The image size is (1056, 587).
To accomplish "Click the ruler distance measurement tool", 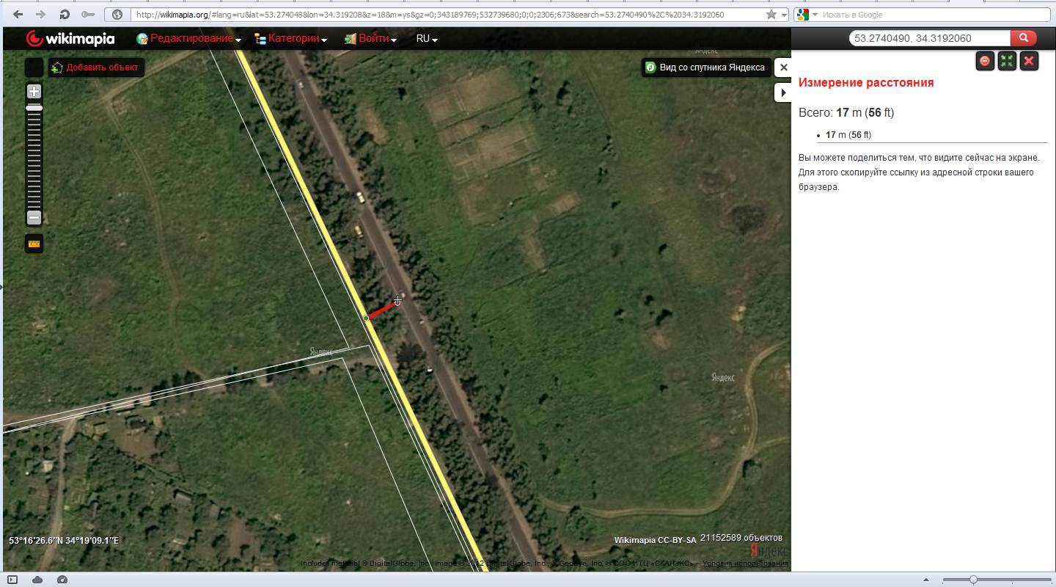I will tap(34, 244).
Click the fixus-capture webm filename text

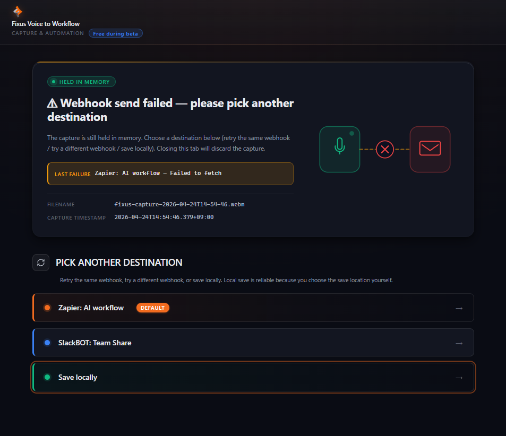179,204
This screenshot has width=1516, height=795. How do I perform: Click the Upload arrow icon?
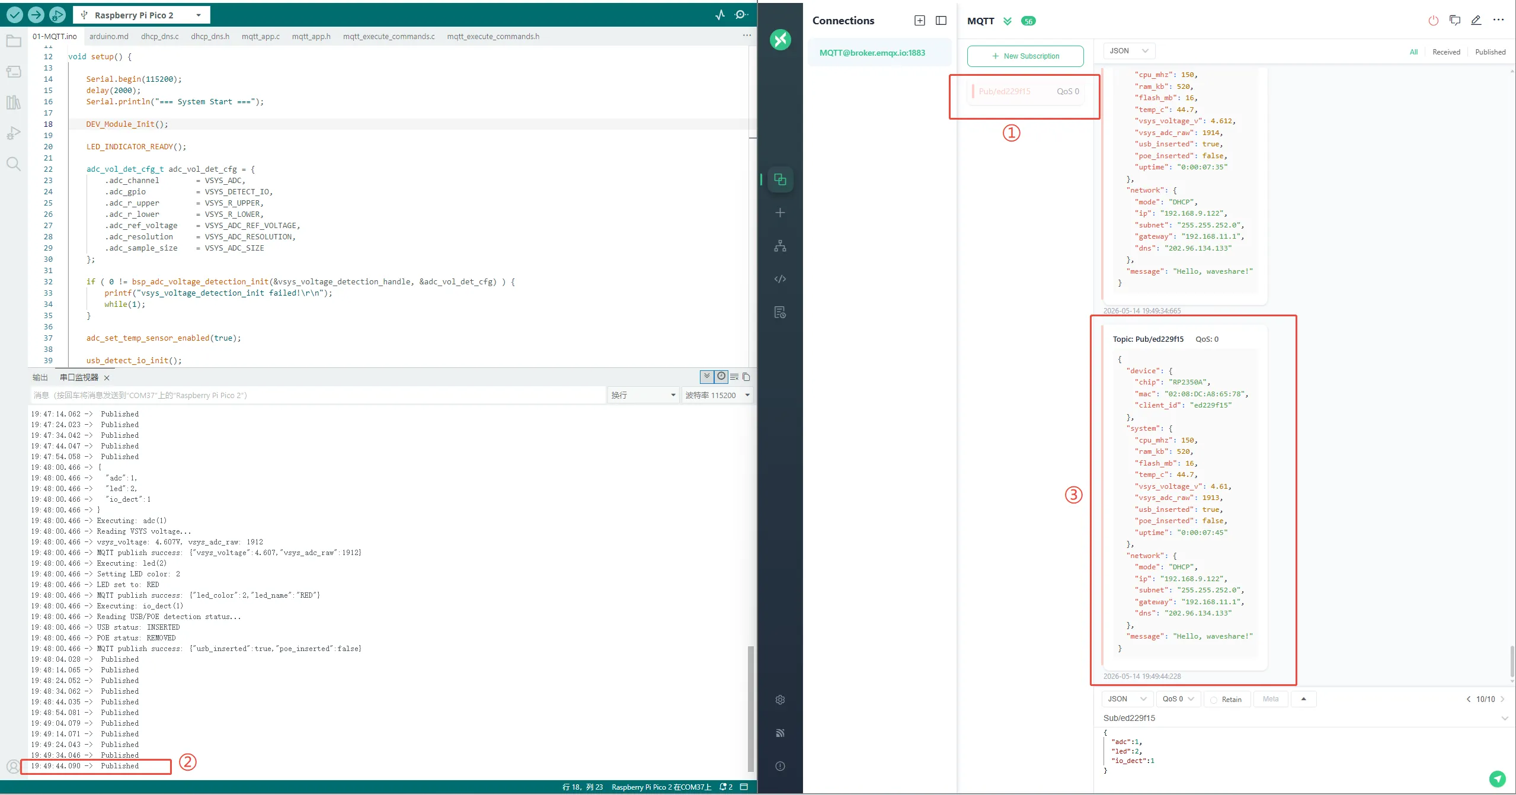[36, 15]
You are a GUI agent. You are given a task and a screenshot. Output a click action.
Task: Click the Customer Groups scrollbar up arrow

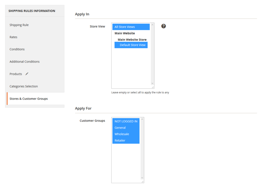click(142, 120)
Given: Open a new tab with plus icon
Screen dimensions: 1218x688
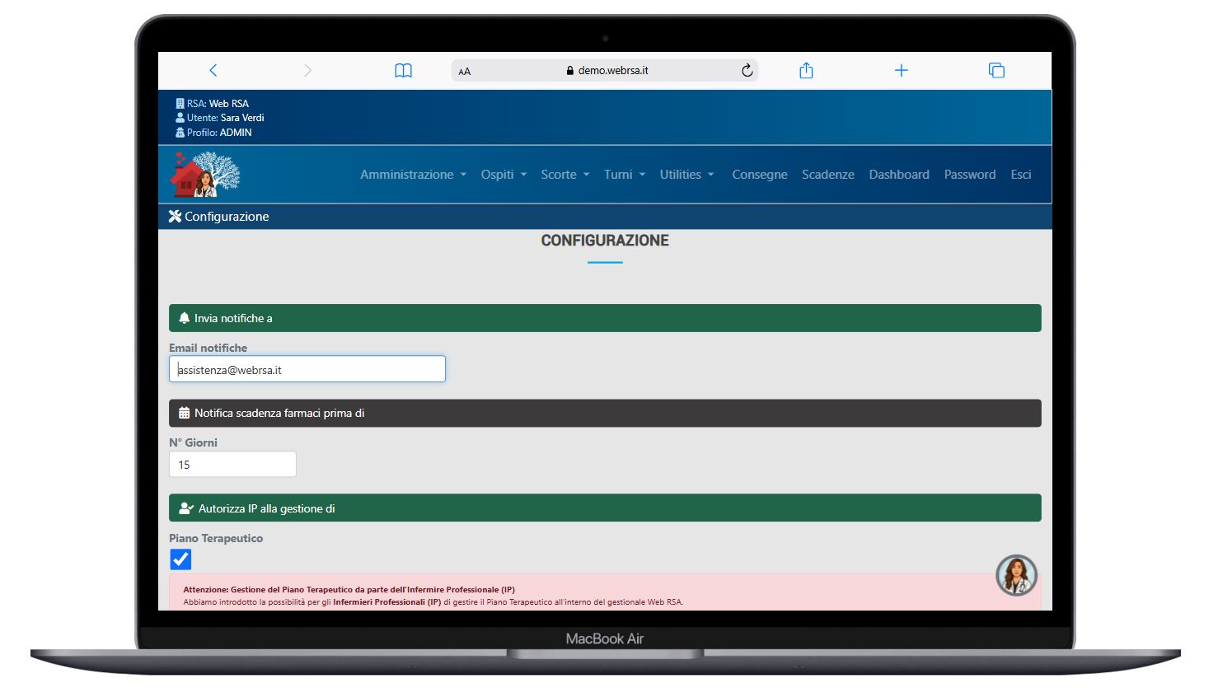Looking at the screenshot, I should pos(901,71).
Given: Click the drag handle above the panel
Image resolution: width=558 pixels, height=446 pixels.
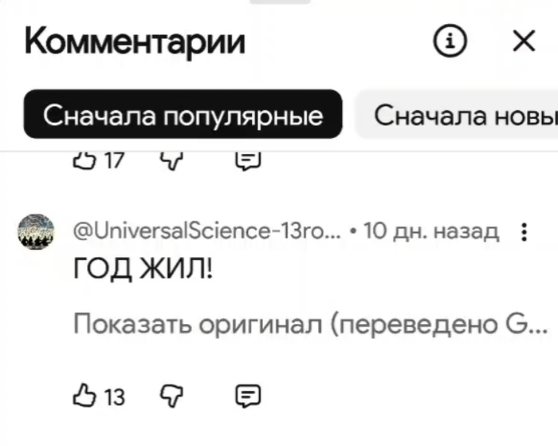Looking at the screenshot, I should point(279,2).
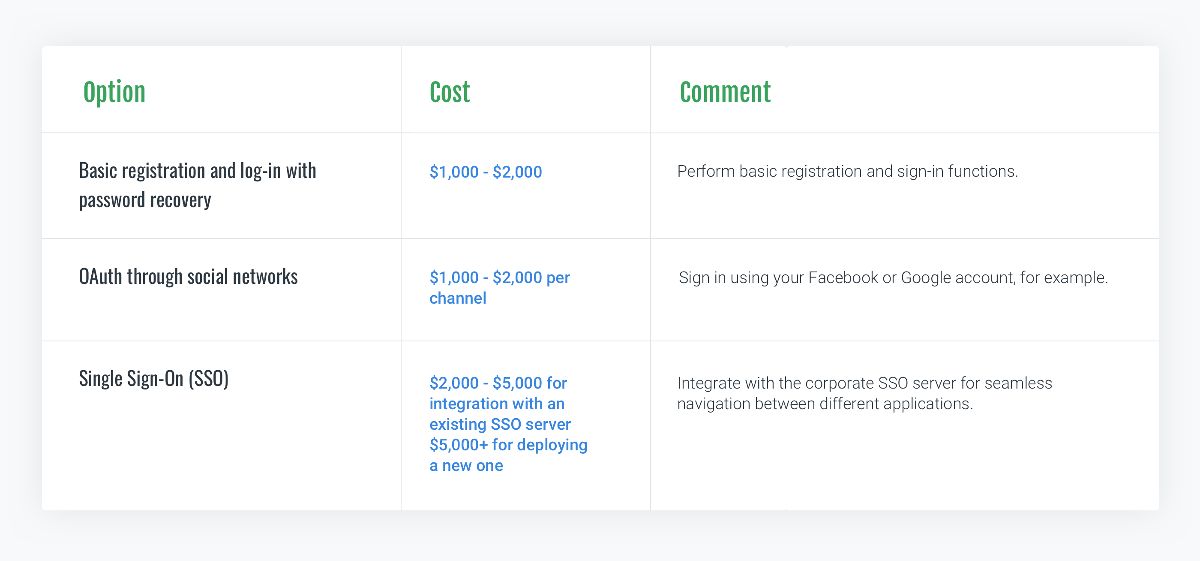The height and width of the screenshot is (561, 1200).
Task: Click the "Integrate with the corporate SSO" line
Action: pyautogui.click(x=864, y=383)
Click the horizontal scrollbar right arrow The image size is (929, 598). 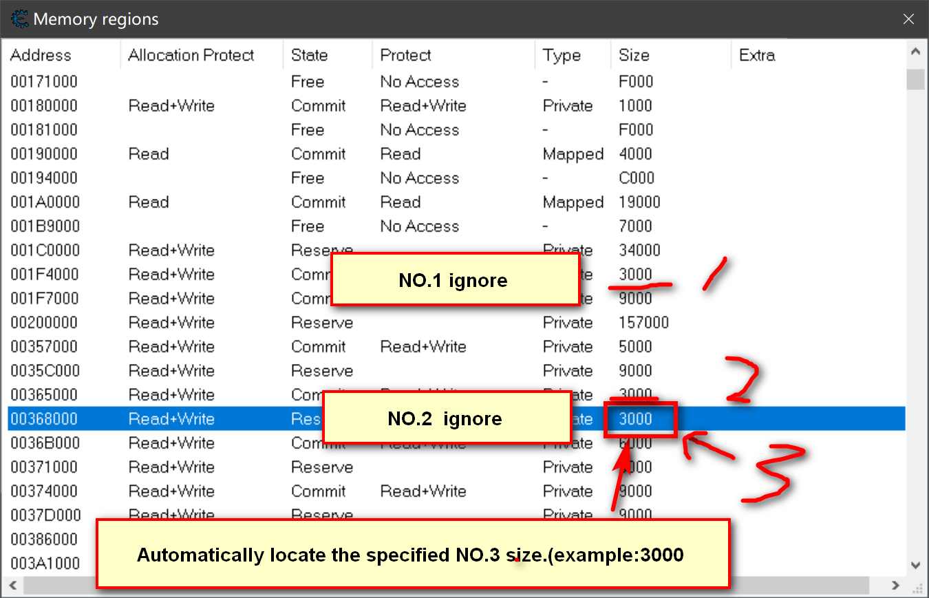coord(896,586)
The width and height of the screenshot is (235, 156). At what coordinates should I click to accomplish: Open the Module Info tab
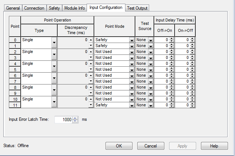(x=74, y=8)
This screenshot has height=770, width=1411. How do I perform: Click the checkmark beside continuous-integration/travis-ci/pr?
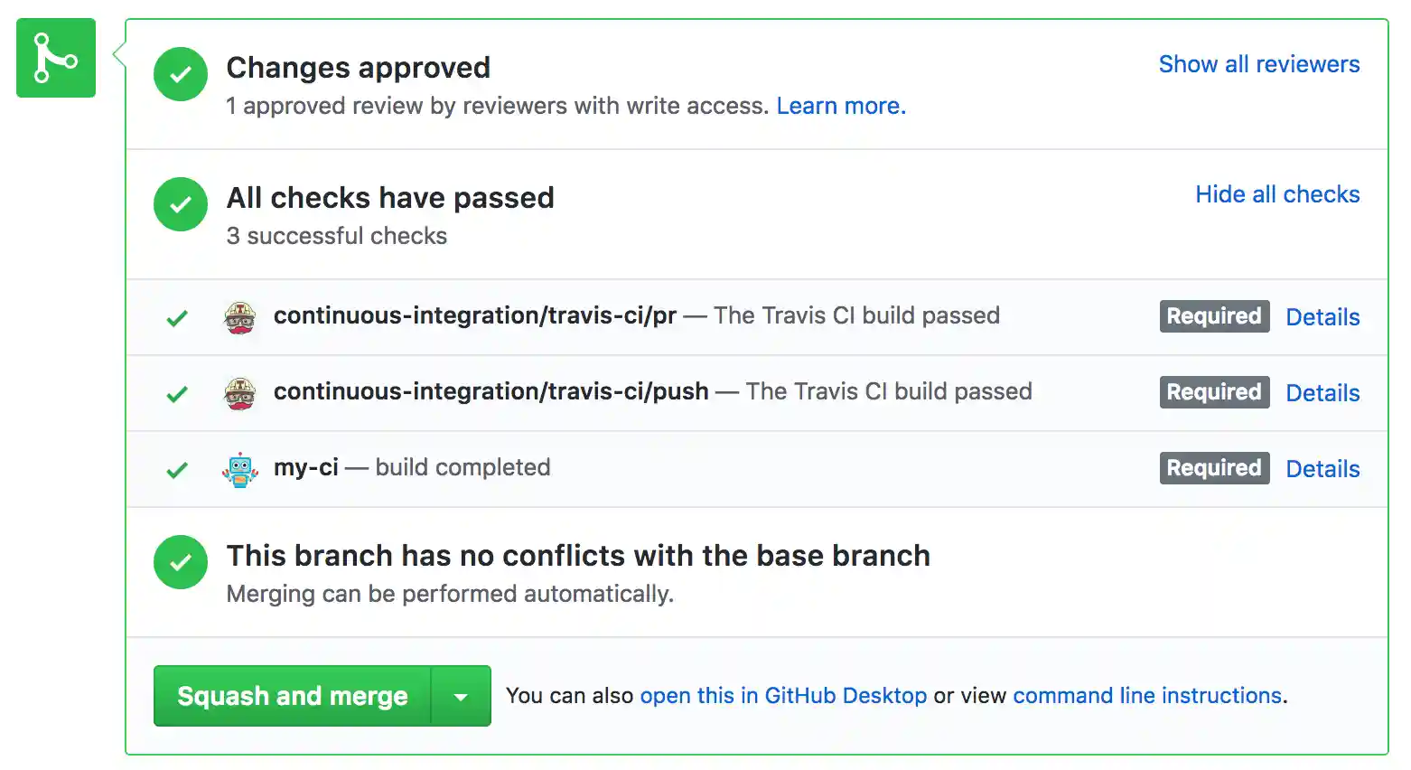[177, 317]
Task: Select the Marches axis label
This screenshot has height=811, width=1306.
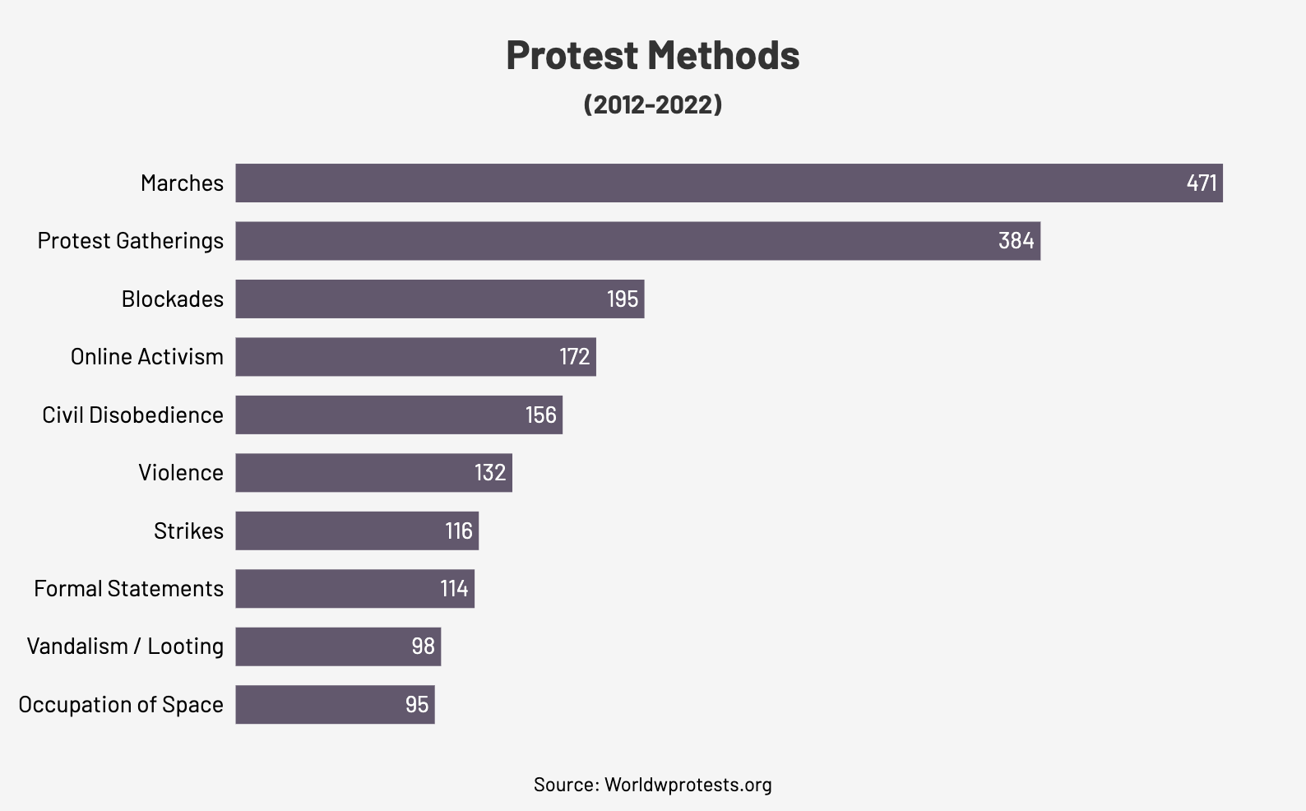Action: pyautogui.click(x=182, y=183)
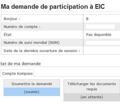The height and width of the screenshot is (104, 120).
Task: Select the blue (soumis) status bar
Action: coord(32,92)
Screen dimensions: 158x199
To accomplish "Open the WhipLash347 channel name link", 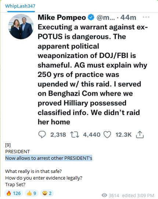I will (x=20, y=6).
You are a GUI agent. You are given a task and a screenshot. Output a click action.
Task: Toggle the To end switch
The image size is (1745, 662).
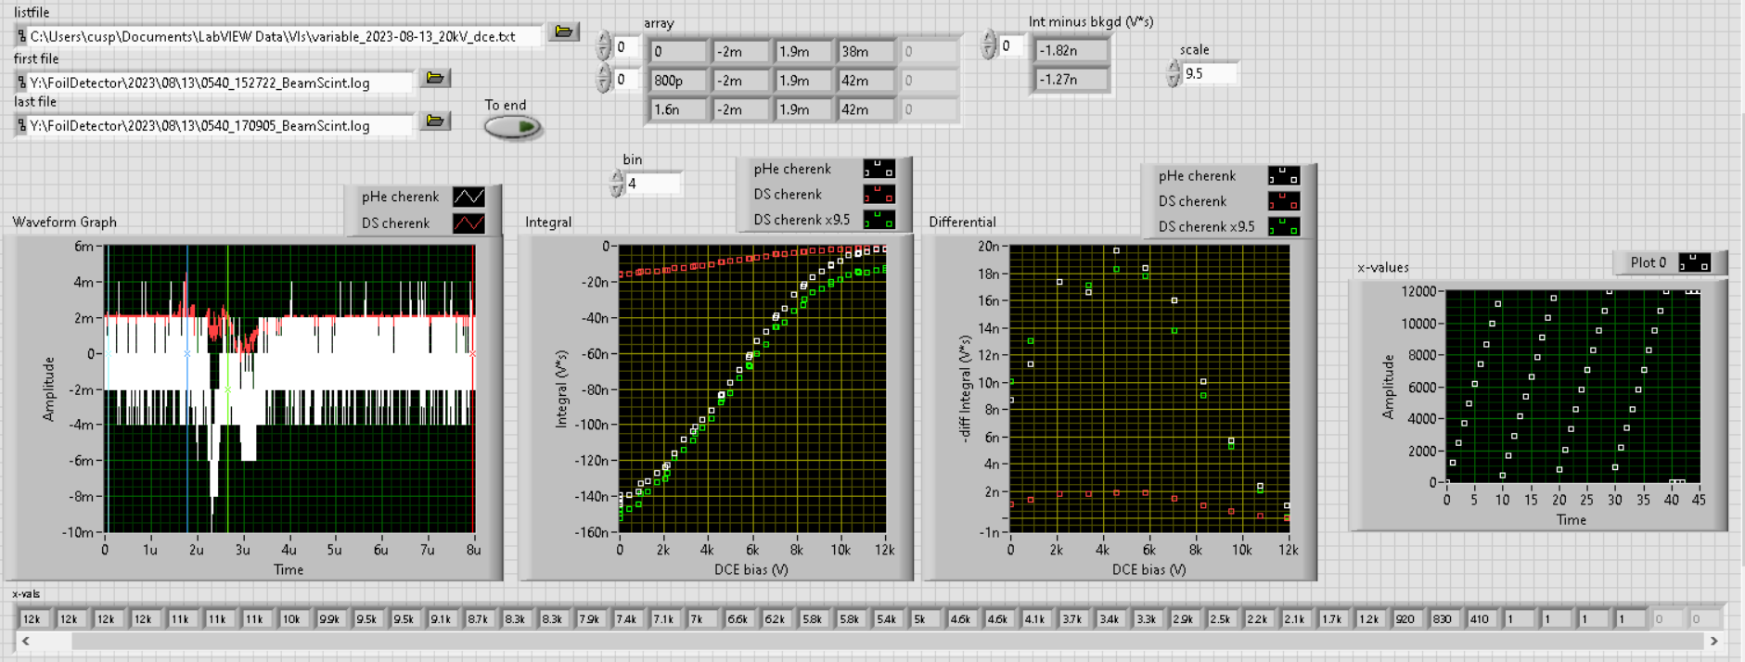click(x=513, y=127)
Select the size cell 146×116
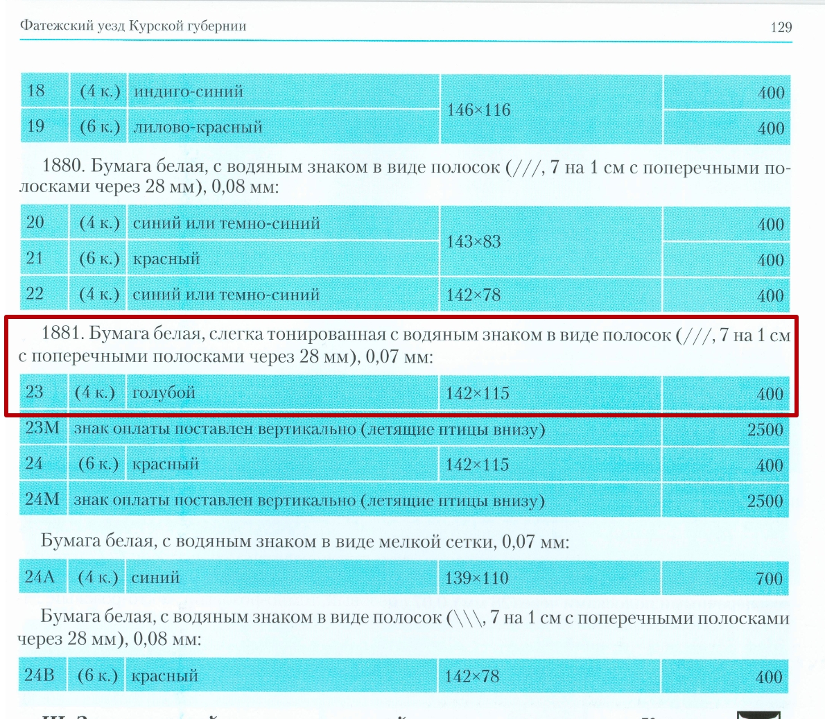 click(478, 110)
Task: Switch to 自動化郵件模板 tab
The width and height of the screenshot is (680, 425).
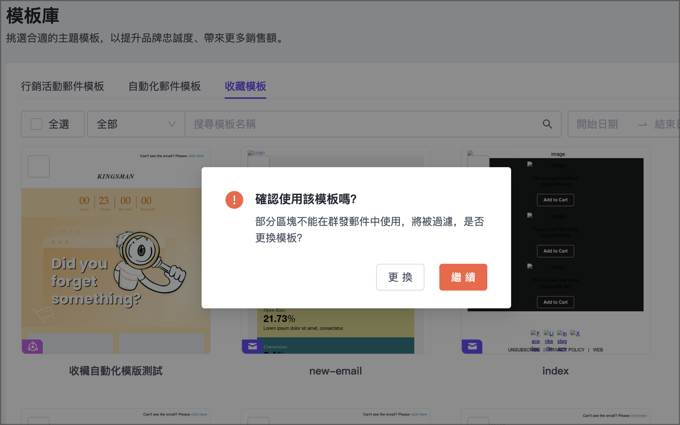Action: [164, 86]
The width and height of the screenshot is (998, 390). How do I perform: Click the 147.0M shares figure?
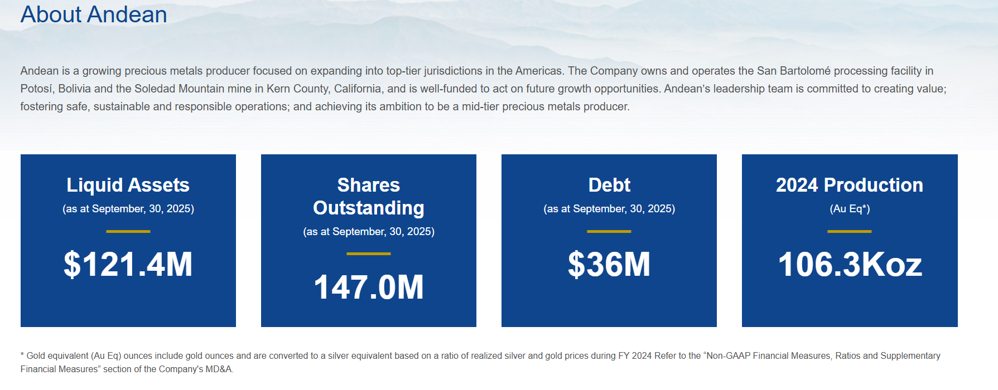pos(368,287)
• • • •
● Task item: From the line containing "Task: Toggle the To end switch" to the end of the listing, restate each line word for word and nothing more; the pictures stay out.

● Result of the task:
Task: Toggle the To end switch
The image size is (1745, 662).
click(x=513, y=127)
Select the size cell 146×116
 click(478, 110)
Task: Switch to 自動化郵件模板 tab
The width and height of the screenshot is (680, 425).
Action: [164, 86]
The width and height of the screenshot is (998, 390). How do I perform: Click the 147.0M shares figure?
pos(368,287)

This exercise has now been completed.